— START —

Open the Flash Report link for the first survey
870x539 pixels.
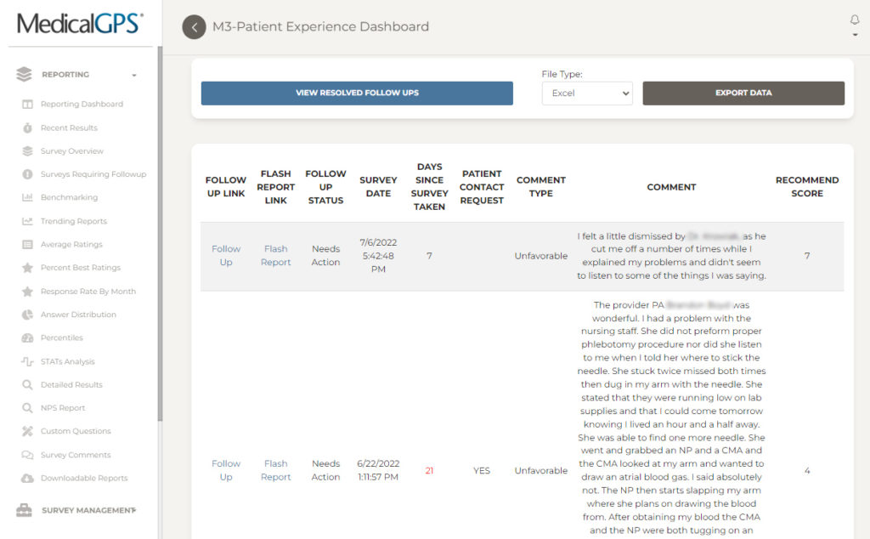[x=275, y=255]
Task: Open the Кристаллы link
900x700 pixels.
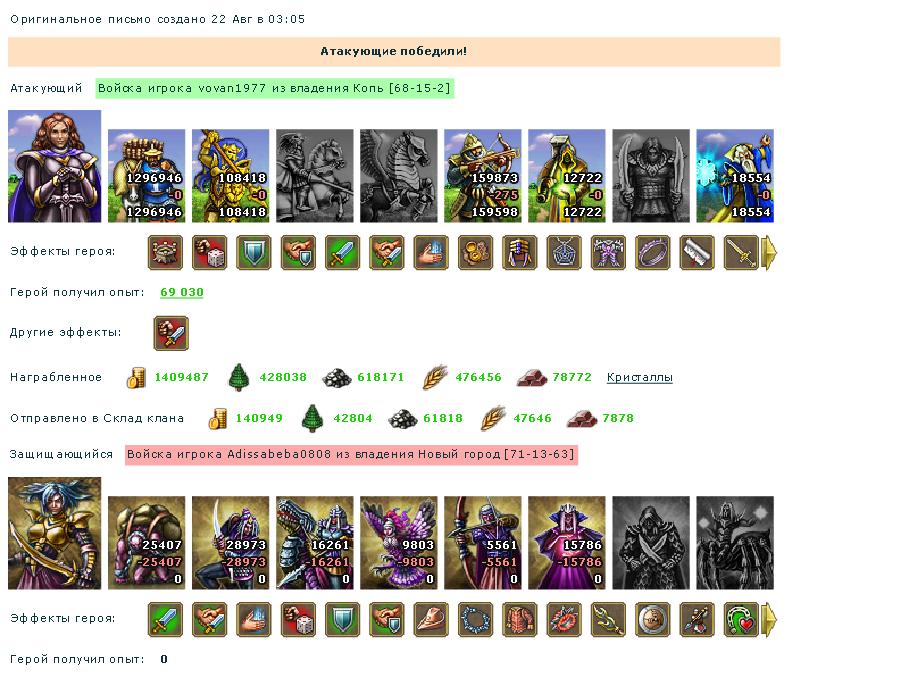Action: (x=639, y=377)
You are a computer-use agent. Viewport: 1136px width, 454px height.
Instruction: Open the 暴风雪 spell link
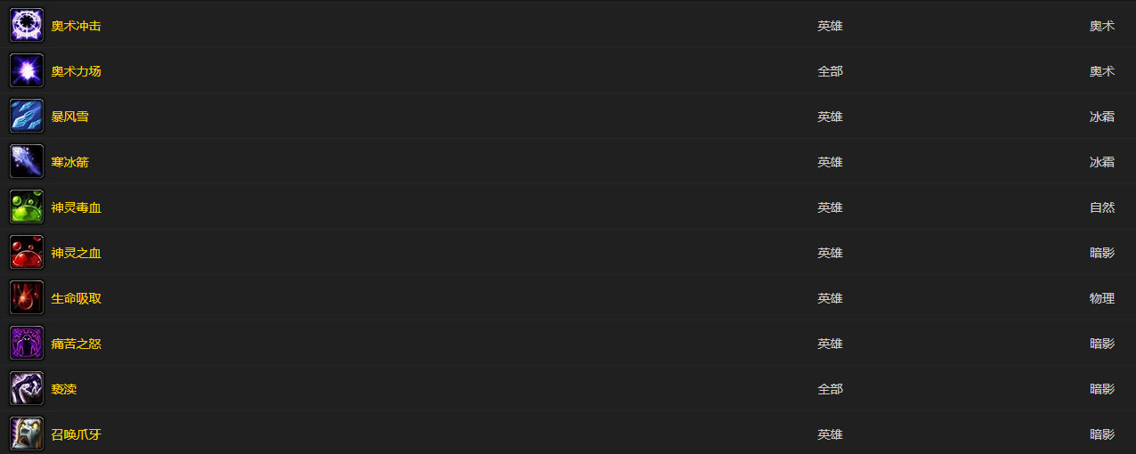click(x=69, y=117)
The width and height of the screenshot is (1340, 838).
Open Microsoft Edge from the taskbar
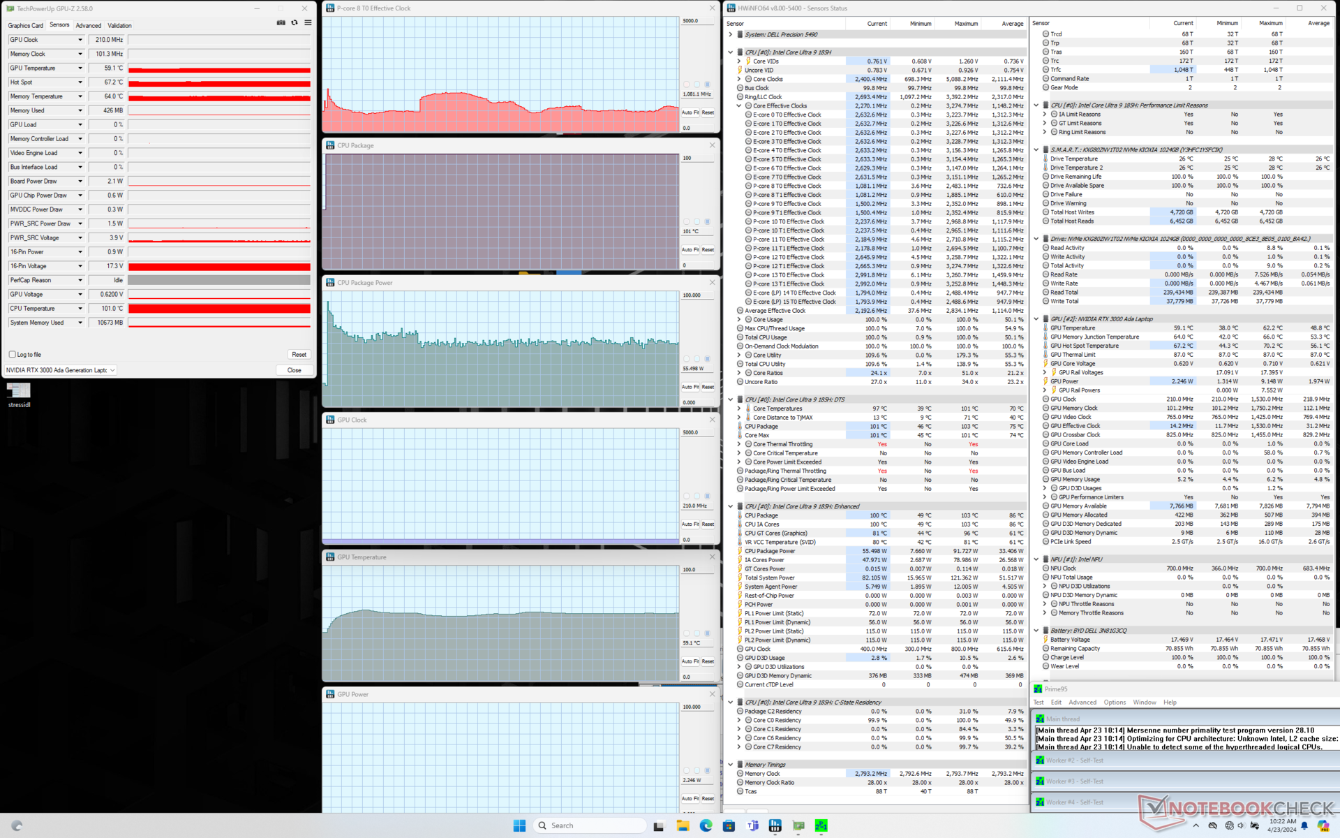(x=706, y=825)
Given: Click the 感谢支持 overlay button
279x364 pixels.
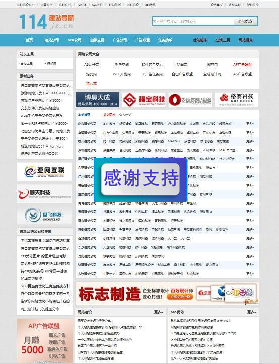Looking at the screenshot, I should [x=141, y=179].
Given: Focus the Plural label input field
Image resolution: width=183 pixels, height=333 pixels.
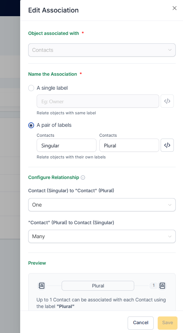Looking at the screenshot, I should (129, 145).
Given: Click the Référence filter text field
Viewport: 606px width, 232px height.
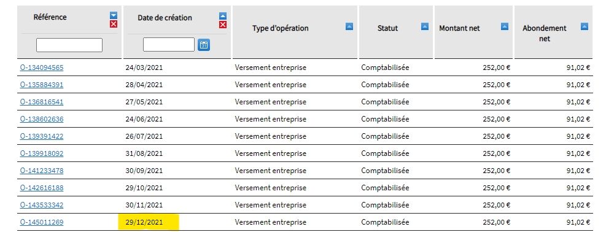Looking at the screenshot, I should click(69, 45).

— END —

> **Written task**: Rewrite the rows from the beginning through the line containing "click(x=69, y=117)", inclusive, with each "pixels" changed to "px" and nothing else altered. Leave the pictures out.

> **The reply**:
Open the Flash Report link for the first survey
870x539 px.
[x=275, y=255]
Task: Open the Кристаллы link
900x700 px.
Action: (x=639, y=377)
You are a computer-use agent. Viewport: 1136px width, 454px height.
Instruction: Open the 暴风雪 spell link
click(x=69, y=117)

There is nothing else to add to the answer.